Zemana blocked the registry test =

ZA blocked the FW outbound test =

Shutdown the PC attempted to do that, but was only partially successful. I had to manually reboot. Tested again and this time it didn't actually reboot, but restarted from the log in screen ? Test results same as above =

Same here ?

Exactly, i presume it's just doing what we would do manually ?

I guess most decent apps would pass these tests now, but it'd be interesting to see other peoples results with these tests

 

I tested it with my current setup (see sig.)

Shutdown Computer intectepted by Spyshelter
Create Autostart registry key intercepted by Spyshelter

I don't have AV so I failed on EICAR
Windows 7 Firewall PASSED

 

@CloneRanger and Konata : Thank you for testing it again.
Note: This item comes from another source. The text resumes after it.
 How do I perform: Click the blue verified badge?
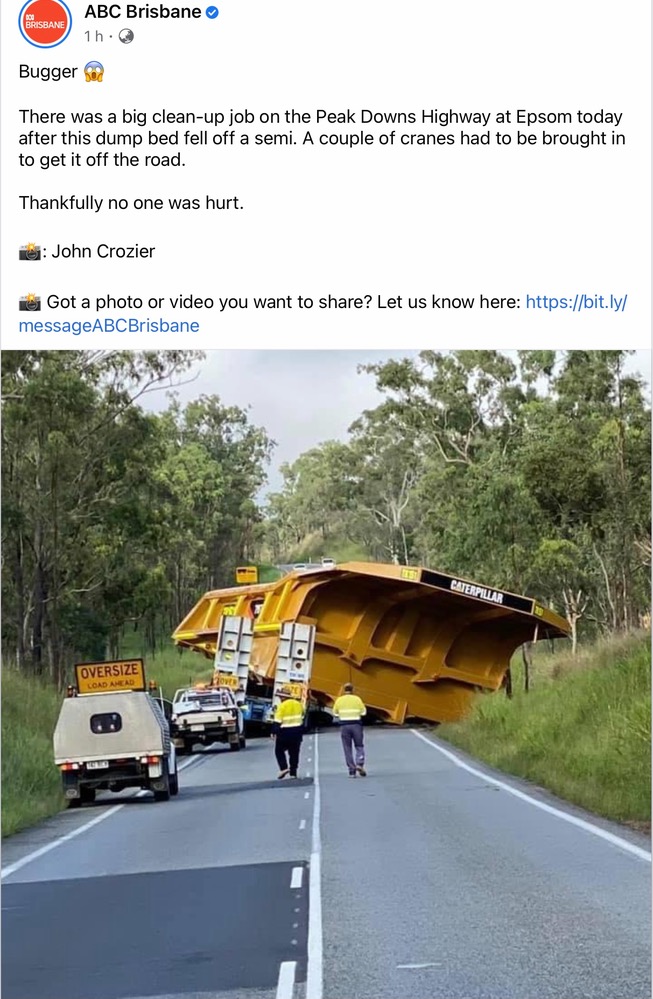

I too think it's very interesting to see how the various setups perform on this special test.

 

um... guys i tried it on Comodo ....but all failed except 2 "eicar file" + "autostart registry key"
though it was set to paranoid mode ..and sandbox was disabled
the version is 5 beta .. and it was tested on vpc

PS : Sorry i was wrong ..the problem was because i was using "comodo memory guardian" after uninstalling it and tested it again
all passed except "step 1 n last one firewall remove test file"
OSSS passed with HIPS and shutdown test ..but step failed


BTW : i noticed after closing the test file ...most applications were terminated even some HIPS programs themselves ..how could this? is this because of shutdown testing?

 

Maybe 2

You might want to retry a few times though to be sure, as i mentioned earlier, the shutdown worked differently on several occasions for me !

 

As soon as the file is started , SONAR in Norton terminates and deletes it with no questions asked. System (Windows 7) seems to be working fine.

 

KIS blocks it partially. When the system is shut down manually (KIS blocks the app from obtaining shutdown priveleges), KIS' GUI closes but the service process which does the actual protection stuff remains.

When the KIS' GUI is closed, the leaktest is able to create the EICAR test file, but the file cannot be executed (so not an actual bypass?). The test is able to create the autostart registry entry, but the download test is also blocked. 2/3.

It's also possible to block the autostart registry entry creation by modifying the HIPS settings.

 

This is really good ! I'd like to see that by CIS or Threatfire. My second result with latest CIS on access / paranoid mode :

-CIS and Antivir detect the sss.exe on access and prompt, but fail both tests
-Threatfire fails all

If this would be real malware running hidden, then i'm happy that at least Geswall, as my last line of defense, would stop it.